Government faces increasing demands on its resources and must limit the need for the state to provide for the elderly. So the Treasury proposes to remove the soft option, limiting access to retirement savings probably from 2015.
But the new rules will only apply to contributions made after the start date. Previous savings and growth on those savings will remain accessible in perpetuity, according to David McCarthy, a specialist on retirement policy in the Treasury. This provision is to remove the incentive to workers to resign and withdraw their retirement savings ahead of the deadline.
But, in a country where unemployment is high and chronic, attempts to persuade workers to preserve their retirement benefits are bound to be resisted. So the Treasury’s proposals have had a cool reception from the three major trade union federations, Cosatu, Federation of Unions of SA (Fedusa) and National Council of Trade Unions (Nactu).
Nactu general secretary Narius Moloto argued that people losing their jobs needed access to savings to tide them over until they got another.
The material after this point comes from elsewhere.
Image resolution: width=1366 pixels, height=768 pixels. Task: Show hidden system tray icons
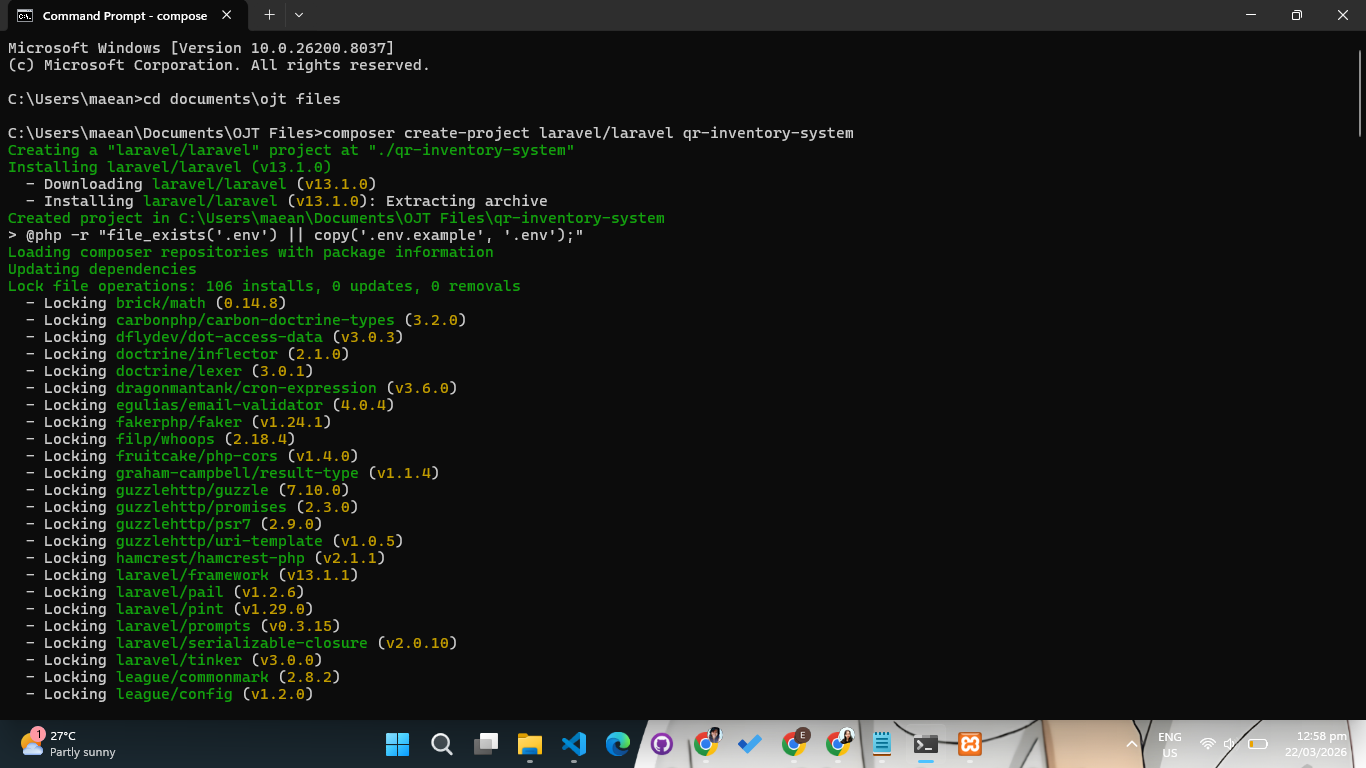click(1132, 744)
In other words, a pension payout is a form of social security.
McCarthy said this need had been taken into account. People would be allowed to make one withdrawal of 10 percent of the initial preservation amount a year. Moloto responded that this might not be enough.
Cosatu describes the reforms of the retirement funding system as “piecemeal”, and has called for retirement reform to be a part of comprehensive social security reform. This aspect of reform will be dealt with in a paper from the interdepartmental task team on social security, still to be released.
Koos Bezuidenhout, president of Fedusa, explained that the unions were waiting for the Treasury to publish its final paper, which will give insight into investment management, administration and distribution costs. He argued that a proposal couldn’t be properly assessed when a piece was missing.
The final paper is due “soon”, according to McCarthy, though he could not put a date on its release. An attempt to introduce pension preservation and portability in 1980/81 triggered at least 30 strikes involving about 27 000 workers, according to reports at the time. Though draft legislation was tabled in 1982 it was shelved.
The idea was resurrected in 1984 with the advent of PW Botha’s tricameral parliament and a parliamentary select committee was set up to examine the issue in 1985. This attempt also came to nothing, largely because of the opposition of trade unions and a general realisation that the proposals were unworkable.
Retirement reform was put on a back burner until the start of the new millennium. Then, increasing pressure on government finances prompted it to look at ways to provide for people past working age.
In 2002, the government set up a committee of inquiry into comprehensive social protection and the Treasury published a discussion paper in November 2004 on retirement funds reform. This was followed by further discussion papers and the creation of an inter-ministerial committee (IMC) to look into the viability of a comprehensive system of social security, including the expansion of the social grants, in 2007.
In last year’s Budget, Finance Minister Pravin Gordhan announced the package of proposals and an overview appeared three months later. McCarthy said this was followed by a series of papers on different aspects of the reform.
More generous social pensions and the extension of unemployment insurance make the idea of pension preservation more practical. Moreover, the proposals are more flexible than those made 30 years ago.
The Treasury reforms would be introduced in the short to medium term and were designed to remedy shortcomings in the system, McCarthy said. The IMC measures for a comprehensive social security system are for the longer term.